Through the gradual spread of Christianity in non-Semitic lands in the West, the necessity must soon have arisen of fixing the day of the Resurrection by the Julian Calendar, and of deciding according to it the day on which Easter had to be celebrated. But, as we have said, it is very difficult to transfer a date from the Jewish to the Julian Calendar, and, in most cases, quite impossible when the date is that of an event already long past.

Let us apply all this to the point in question.

If it was asked, "On what day did Christ die?" the answer was, "On the 15th Nisan." But if it was asked again, "On which day of the Roman Calendar does the 15th Nisan fall?" the reply must be, "Who can tell?

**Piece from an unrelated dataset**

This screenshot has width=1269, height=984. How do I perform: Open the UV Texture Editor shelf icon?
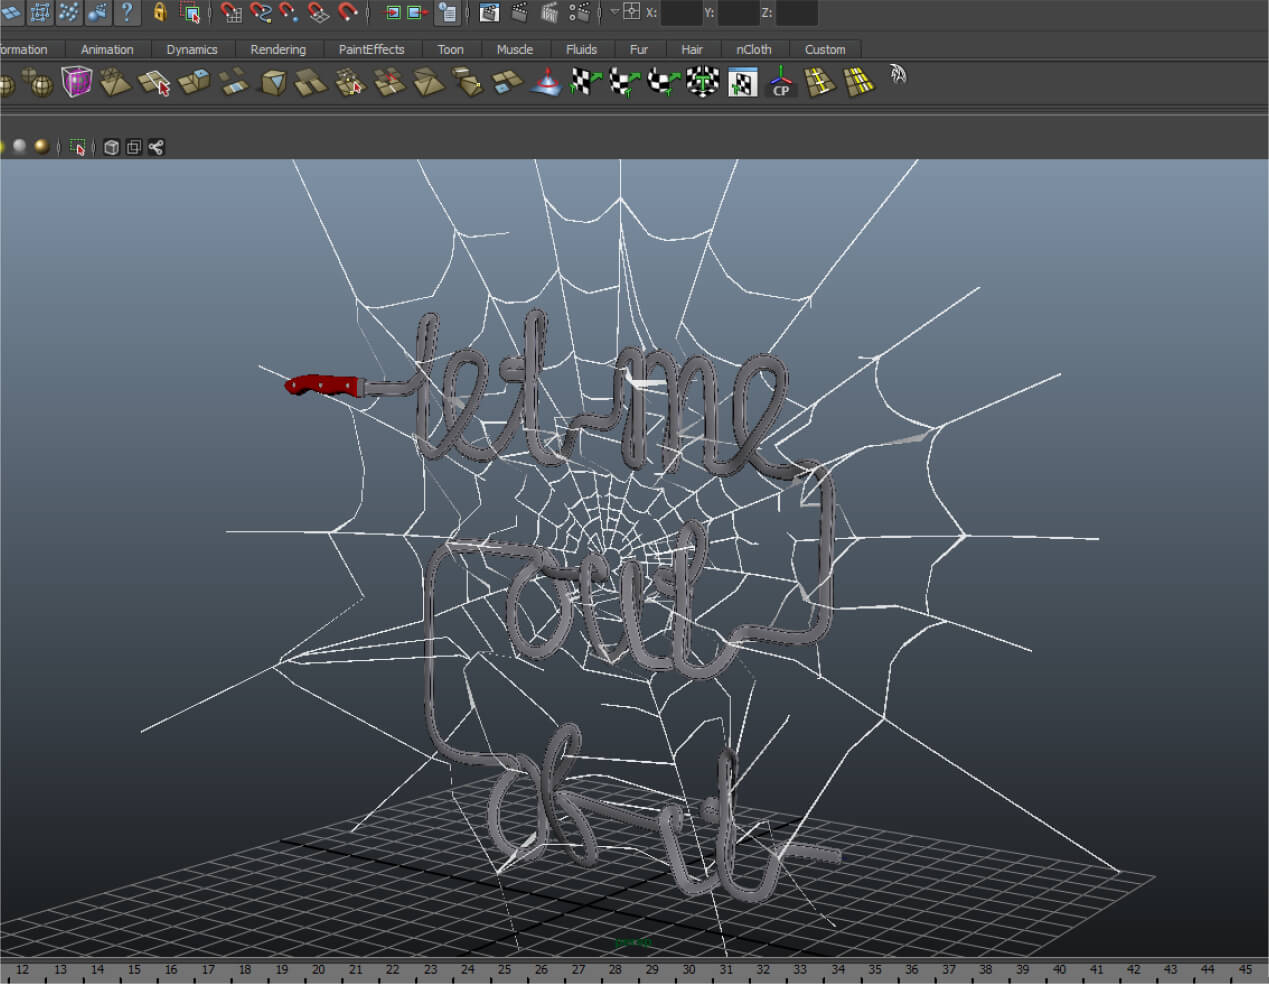click(x=742, y=83)
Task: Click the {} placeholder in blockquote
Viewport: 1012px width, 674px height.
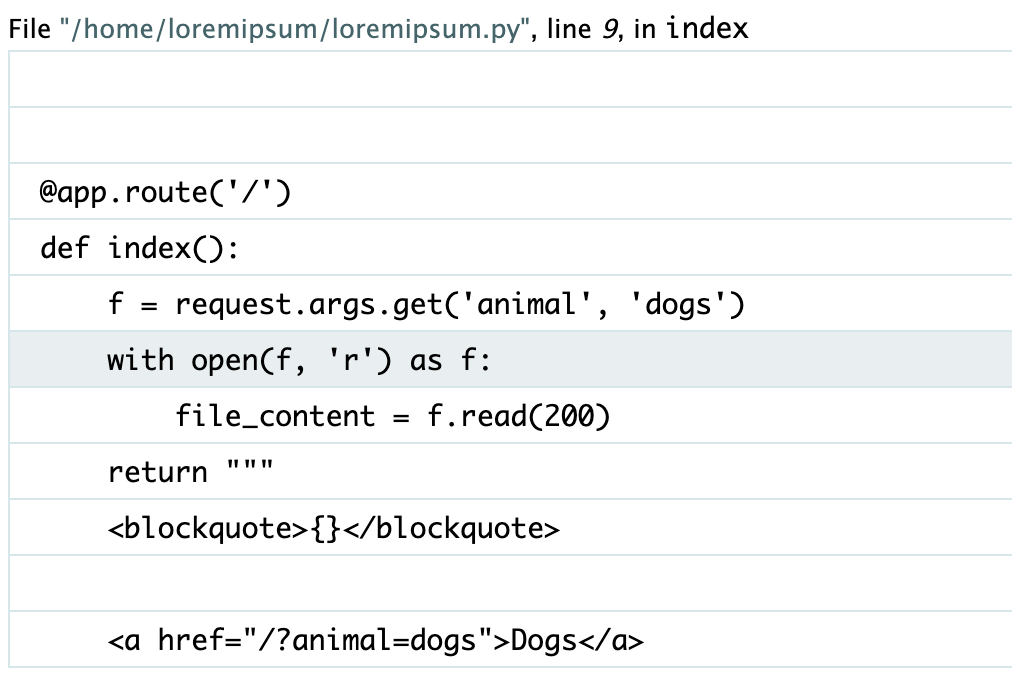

In one year it may fall in March, in another in April; sometimes on one day of our Calendar, sometimes on another."

Here and there in the West, there was a tendency to commemorate the death and resurrection of Christ on fixed days in the Julian Calendar--on the 25th and 27th of March, for example--but it never became general. For the most part, the data for the calculation of Easter were the same as those employed for calculating the Jewish passover; that is to say, the full moon on the one hand, and the vernal equinox on the other, Sunday being introduced as an additional factor in the calculation, since our Lord had risen on that day of the week. In this way the above rule was established, and so, in the date of Easter as determined at the present day, the variable Jewish lunar year has left a trace behind it, and, also, the connection in which Christianity stands to Judaism receives a practical expression deserving of being preserved to the end of time.

The manner in which the commemoration of our Lord's passion and death admitted of being celebrated in agreement with the Jewish Calendar, is due to the minuteness with which the fourth Evangelist describes the events of Holy Week.

On the 9th Nisan our Lord arrived at Bethania. The next day, the 10th, took place the triumphal entry into Jerusalem--Palm Sunday.

In this way, these events could be annually commemorated on the same days in the Jewish Calendar, the day of the week, however, varying, as it does in the case of the Jewish passover. That this was actually done is recognised by Isidore of Seville, when he says, "Formerly the Church kept Easter with the Jews on the fourteenth day of moon, no matter on what day of the week it fell." But where the Julian, or even the Egyptian, Calendar was in force, if a man wished to proceed accurately in this way, without being tied down to fixed days of the week , he would nevertheless have to learn on what day of his own Calendar the 15th Nisan of the Jews fell in the year of our Lord's death. For it was quite impossible for him to look for it at one time in March, at another time in April, according to his own Calendar.

Hence arose a striking divergence at the very beginning, which did not admit of being adjusted. Obviously, another method for fixing the date of Easter had to be devised for Gentile converts and for those districts where the Julian, or, at any rate, a non-Jewish, Calendar was in force. At the same time, it is also quite credible, because resting on clear proof, that in Syria and Asia Minor, the Apostles fixed the date of Easter on Quartodeciman principles, while at Rome and Alexandria another method obtained from the beginning. Granted that the Roman Church, during the Apostle's lifetime, consisted only of converts from Judaism, still the Jews as a whole were such a small minority in Rome that they must have conformed to the Roman method of reckoning time, and were probably, most of them, unfamiliar with the Jewish Calendar. It was different in Asia Minor where the Jews were very numerous and free to follow their own customs, and where a Calendar closely allied to the Jewish was used by the native population.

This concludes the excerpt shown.